▶ _Exercise details_
The response must contain every line below in which "node" appears.

▶ _Data to use_
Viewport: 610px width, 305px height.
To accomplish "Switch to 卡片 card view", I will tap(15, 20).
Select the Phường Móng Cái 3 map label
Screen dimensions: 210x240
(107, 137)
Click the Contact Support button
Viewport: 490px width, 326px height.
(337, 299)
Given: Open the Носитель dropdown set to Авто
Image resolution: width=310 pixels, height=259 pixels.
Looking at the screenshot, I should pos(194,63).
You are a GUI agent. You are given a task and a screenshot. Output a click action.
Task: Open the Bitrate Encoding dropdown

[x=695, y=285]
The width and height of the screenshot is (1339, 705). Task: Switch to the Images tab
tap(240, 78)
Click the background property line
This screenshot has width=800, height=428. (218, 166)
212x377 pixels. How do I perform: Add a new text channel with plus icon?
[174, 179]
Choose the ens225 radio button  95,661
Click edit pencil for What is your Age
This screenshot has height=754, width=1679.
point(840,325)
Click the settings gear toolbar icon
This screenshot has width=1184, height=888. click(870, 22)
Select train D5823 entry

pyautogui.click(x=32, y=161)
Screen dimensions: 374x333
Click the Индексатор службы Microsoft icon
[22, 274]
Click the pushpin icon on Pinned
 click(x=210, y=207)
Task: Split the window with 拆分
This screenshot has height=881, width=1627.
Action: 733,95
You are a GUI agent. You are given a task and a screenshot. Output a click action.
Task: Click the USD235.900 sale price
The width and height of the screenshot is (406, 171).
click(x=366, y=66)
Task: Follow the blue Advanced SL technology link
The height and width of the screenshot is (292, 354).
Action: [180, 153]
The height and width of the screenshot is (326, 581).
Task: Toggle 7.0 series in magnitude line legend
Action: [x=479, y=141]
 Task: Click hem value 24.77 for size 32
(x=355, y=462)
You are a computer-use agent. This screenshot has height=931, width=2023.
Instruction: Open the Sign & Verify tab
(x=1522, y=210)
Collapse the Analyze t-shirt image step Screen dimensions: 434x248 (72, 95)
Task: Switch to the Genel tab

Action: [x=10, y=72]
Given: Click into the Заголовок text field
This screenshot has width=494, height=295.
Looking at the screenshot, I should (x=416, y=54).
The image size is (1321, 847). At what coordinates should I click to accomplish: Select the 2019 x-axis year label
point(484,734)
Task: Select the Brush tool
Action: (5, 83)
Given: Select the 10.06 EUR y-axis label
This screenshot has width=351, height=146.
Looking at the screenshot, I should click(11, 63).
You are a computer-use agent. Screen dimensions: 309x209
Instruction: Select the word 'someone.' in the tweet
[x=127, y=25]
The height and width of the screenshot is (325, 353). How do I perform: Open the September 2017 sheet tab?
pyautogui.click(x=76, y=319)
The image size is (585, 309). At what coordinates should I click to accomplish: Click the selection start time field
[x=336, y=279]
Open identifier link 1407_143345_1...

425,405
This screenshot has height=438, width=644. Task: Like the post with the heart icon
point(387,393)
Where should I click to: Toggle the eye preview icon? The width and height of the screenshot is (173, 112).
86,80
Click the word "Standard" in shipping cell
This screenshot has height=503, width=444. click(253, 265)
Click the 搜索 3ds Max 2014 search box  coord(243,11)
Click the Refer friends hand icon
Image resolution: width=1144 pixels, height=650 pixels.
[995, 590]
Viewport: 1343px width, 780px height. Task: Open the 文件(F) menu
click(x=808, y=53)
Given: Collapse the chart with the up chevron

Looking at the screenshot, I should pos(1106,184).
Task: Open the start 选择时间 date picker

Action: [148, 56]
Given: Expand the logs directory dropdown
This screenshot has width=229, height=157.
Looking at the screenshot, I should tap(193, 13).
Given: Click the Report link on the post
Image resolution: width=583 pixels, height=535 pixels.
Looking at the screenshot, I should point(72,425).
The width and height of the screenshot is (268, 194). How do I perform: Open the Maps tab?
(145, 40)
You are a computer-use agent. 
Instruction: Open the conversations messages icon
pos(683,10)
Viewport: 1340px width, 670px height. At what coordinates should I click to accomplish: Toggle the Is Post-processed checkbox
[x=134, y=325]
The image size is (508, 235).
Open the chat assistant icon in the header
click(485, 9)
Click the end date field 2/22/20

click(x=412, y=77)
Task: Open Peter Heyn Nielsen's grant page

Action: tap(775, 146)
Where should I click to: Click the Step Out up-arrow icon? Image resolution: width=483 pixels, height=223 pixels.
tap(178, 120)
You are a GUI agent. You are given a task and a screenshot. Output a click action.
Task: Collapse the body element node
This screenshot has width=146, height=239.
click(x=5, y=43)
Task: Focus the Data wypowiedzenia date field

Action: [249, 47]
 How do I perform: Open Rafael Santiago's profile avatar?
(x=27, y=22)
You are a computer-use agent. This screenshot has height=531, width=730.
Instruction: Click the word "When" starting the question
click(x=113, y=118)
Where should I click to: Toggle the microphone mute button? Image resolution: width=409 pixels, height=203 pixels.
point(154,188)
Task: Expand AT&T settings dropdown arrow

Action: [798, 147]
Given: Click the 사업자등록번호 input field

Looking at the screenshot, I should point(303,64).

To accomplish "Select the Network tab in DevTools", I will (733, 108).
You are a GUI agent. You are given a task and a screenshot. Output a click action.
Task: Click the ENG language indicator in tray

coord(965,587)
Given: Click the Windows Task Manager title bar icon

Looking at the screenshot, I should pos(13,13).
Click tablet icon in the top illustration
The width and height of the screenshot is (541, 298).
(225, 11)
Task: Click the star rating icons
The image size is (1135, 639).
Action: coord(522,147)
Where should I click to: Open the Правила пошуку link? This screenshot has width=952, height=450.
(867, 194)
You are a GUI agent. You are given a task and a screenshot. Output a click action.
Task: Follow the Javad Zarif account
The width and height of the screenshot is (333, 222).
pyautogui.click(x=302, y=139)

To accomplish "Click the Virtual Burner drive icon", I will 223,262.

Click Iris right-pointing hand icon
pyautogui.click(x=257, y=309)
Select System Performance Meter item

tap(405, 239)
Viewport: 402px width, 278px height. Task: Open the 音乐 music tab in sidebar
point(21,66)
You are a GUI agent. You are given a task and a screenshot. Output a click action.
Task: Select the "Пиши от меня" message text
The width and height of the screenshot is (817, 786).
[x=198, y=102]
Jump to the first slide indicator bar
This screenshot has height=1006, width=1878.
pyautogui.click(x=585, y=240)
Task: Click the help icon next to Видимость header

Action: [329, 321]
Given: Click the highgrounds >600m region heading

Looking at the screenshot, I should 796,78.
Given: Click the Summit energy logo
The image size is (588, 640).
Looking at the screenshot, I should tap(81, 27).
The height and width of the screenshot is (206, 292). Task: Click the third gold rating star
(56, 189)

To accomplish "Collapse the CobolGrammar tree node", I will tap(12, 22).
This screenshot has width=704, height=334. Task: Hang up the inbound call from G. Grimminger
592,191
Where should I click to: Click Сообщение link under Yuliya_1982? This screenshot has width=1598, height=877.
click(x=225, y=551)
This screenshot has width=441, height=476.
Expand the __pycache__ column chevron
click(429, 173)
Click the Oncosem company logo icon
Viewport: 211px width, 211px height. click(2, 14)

▶ _Your solution_
Task: Collapse the body element node
To accomplish "Collapse the CobolGrammar tree node", I will tap(12, 22).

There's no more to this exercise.